§ **What is asked**: Copy the piece on Rob Ford below, starting at the words "Rob Ford is not" and stopping after "addict in recovery.", and change "rehab" to "treatment" wherever it occurs.

§ **Text block**:
○ ○ ○
Rob Ford is not an Addict; Rob Ford is a Monster
Insightfully missing the point in a recent article titled “Rob Ford: a dubious grasp on recovery fundamentals,” Jim Coyle of the Toronto Star examined our illustrious mayor’s behaviour and statements on his return from rehab, and found them to be inconsistent with the narrative of an addict in recovery.
Says Coyle: “About his experience in rehab, the mayor recited only bromides and generics. This was unusual. Virtually all rehab grads have moments of clarity, small epiphanies, those times when they get it. These are usually heart-scalding. And hardly a rehab grad speech is made without a man or woman telling of an instance deeply meaningful to them. Ford has had nothing of the kind to say. Likewise, he had almost nothing specific to say about the behavioural changes that will be necessary to live sober — the mundane nuts and bolts in which rehabs specialize. … The most screaming silence of all, of course, was his failure to specifically mention his children or wife — who, if they are like most every other family to have walked this path, will have suffered most from his addiction. Most every parent who goes into rehab has a searing moment when they realize just how much pain they’ve caused loved ones. It causes our greatest grief. It inspires our greatest determination to get well and get it right. Most every parent coming out of rehab dedicates themselves, above all, to being better fathers or mothers.”
○ ○ ○
§ **Data shown**:

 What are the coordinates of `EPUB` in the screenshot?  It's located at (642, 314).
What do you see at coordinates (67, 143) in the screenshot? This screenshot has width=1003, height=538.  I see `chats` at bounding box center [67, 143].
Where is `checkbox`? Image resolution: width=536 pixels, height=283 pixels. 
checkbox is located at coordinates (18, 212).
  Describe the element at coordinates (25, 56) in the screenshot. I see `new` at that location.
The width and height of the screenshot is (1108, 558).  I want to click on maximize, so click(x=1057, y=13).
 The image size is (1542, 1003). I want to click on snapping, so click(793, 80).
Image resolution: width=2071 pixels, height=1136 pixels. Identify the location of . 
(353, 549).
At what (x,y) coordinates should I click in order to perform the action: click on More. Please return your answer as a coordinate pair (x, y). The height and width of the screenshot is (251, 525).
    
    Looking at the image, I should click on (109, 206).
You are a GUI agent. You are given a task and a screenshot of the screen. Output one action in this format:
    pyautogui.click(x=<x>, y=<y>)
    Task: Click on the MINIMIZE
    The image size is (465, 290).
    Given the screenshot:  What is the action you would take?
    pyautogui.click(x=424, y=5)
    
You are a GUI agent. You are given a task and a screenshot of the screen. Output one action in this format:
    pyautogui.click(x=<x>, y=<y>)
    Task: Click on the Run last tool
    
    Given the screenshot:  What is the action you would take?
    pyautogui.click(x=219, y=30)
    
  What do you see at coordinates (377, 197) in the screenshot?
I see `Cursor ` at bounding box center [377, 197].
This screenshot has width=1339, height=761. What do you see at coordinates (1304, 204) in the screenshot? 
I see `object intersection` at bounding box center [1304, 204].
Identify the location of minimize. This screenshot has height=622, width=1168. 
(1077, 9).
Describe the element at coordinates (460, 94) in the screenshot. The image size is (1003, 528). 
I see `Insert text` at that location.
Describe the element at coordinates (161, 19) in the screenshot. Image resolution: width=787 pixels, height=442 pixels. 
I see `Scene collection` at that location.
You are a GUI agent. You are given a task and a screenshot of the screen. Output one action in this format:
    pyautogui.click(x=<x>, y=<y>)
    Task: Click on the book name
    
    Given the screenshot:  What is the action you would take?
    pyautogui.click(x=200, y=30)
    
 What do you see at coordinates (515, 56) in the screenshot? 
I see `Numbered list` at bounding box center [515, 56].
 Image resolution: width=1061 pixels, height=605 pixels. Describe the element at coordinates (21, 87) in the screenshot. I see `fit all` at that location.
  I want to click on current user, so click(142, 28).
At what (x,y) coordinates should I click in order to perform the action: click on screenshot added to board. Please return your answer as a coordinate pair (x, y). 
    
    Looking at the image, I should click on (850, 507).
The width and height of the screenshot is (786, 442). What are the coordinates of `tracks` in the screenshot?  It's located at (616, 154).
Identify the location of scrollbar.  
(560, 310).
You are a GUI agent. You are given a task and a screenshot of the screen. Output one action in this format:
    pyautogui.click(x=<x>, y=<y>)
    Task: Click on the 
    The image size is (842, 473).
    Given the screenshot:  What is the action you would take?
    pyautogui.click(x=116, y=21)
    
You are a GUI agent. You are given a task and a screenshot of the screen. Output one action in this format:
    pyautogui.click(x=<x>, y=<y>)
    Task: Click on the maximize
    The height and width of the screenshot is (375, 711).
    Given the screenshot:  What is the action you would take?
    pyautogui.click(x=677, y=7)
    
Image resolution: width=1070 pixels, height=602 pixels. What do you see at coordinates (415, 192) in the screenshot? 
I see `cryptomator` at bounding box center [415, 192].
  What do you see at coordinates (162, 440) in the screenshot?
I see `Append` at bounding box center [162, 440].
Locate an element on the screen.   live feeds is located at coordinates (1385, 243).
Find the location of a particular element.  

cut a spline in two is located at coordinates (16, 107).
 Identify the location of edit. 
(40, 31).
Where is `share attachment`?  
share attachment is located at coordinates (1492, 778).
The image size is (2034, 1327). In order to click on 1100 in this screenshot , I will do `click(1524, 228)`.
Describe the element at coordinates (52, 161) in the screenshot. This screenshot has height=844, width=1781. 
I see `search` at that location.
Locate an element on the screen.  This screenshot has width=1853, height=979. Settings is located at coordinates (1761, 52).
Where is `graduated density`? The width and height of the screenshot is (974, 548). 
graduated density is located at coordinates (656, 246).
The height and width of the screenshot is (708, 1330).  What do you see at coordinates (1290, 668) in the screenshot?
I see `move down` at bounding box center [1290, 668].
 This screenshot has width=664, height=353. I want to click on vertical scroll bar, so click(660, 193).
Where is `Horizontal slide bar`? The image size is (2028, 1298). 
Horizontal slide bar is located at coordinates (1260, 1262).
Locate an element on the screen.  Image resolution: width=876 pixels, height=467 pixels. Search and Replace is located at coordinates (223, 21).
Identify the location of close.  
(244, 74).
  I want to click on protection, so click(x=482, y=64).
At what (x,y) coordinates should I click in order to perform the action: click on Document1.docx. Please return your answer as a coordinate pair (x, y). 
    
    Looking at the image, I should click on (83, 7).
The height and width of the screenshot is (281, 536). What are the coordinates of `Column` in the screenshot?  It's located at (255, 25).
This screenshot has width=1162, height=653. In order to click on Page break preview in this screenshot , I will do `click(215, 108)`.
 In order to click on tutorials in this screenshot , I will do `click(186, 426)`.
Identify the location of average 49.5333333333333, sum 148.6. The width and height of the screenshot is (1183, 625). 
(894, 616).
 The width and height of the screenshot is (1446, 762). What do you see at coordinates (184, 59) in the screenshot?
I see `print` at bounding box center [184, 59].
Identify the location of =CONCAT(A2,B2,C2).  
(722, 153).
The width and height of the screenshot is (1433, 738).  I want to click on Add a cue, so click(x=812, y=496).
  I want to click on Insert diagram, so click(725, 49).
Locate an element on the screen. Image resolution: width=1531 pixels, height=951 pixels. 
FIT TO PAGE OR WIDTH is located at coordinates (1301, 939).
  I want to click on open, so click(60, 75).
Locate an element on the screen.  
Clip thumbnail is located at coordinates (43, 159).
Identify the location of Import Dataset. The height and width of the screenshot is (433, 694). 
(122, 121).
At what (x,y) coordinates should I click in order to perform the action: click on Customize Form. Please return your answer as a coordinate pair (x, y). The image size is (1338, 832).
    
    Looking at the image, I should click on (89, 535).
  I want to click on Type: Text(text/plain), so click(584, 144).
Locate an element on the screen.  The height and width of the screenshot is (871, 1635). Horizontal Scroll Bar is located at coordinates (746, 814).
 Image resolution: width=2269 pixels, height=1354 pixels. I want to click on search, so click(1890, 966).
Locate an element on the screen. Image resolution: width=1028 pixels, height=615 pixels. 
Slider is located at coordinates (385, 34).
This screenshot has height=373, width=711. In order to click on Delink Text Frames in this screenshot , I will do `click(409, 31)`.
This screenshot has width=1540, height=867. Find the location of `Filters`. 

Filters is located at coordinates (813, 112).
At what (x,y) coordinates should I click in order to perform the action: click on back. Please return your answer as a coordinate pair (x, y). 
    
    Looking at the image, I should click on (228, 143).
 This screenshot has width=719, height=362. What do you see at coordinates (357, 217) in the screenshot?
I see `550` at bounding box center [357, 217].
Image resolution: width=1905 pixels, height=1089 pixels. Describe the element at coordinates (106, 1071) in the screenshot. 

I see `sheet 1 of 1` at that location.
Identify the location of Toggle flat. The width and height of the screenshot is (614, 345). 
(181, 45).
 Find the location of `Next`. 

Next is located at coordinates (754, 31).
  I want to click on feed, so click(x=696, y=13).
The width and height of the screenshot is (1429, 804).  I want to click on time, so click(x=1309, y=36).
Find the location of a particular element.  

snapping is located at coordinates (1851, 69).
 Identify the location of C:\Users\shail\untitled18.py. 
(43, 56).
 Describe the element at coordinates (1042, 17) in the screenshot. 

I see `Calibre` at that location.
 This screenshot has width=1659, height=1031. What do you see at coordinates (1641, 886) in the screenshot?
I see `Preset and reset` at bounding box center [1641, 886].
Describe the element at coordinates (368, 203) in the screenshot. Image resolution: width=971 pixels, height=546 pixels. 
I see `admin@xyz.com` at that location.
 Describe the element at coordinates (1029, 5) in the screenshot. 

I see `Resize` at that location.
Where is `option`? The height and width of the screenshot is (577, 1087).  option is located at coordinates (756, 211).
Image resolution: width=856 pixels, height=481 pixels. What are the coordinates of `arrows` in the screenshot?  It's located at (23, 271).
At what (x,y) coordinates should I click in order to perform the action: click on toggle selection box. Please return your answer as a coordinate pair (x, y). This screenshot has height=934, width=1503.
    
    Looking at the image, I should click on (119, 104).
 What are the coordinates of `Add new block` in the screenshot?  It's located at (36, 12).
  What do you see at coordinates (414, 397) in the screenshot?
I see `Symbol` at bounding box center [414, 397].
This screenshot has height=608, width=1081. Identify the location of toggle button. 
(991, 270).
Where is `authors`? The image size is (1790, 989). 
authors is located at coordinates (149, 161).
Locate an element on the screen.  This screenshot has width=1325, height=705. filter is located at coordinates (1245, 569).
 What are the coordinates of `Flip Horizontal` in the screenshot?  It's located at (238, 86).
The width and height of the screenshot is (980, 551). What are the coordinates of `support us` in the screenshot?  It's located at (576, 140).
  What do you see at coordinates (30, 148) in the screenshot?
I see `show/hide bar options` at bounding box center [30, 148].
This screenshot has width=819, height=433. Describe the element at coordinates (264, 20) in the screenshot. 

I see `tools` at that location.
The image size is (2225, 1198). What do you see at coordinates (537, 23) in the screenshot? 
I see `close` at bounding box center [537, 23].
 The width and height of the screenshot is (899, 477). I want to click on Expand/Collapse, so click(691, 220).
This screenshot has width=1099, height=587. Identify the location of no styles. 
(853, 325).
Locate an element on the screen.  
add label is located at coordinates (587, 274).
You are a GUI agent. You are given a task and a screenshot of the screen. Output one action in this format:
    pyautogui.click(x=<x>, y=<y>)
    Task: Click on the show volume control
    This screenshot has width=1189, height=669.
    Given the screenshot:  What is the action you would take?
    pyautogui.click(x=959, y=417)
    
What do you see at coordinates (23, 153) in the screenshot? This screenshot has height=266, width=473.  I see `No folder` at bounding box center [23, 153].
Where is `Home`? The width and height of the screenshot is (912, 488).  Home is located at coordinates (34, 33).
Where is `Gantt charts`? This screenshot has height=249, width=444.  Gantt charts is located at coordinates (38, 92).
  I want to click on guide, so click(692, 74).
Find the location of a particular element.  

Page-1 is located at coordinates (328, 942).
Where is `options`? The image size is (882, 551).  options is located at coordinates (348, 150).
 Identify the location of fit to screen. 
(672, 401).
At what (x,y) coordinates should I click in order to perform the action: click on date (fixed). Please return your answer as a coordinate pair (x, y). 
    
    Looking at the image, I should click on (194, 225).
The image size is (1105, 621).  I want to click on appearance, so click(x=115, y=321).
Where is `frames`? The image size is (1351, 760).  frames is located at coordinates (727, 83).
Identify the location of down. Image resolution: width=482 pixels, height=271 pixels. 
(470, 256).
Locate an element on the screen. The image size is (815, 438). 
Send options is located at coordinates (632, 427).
○ ○ ○
§ **Exercise result**:
Rob Ford is not an Addict; Rob Ford is a Monster
Insightfully missing the point in a recent article titled “Rob Ford: a dubious grasp on recovery fundamentals,” Jim Coyle of the Toronto Star examined our illustrious mayor’s behaviour and statements on his return from treatment, and found them to be inconsistent with the narrative of an addict in recovery.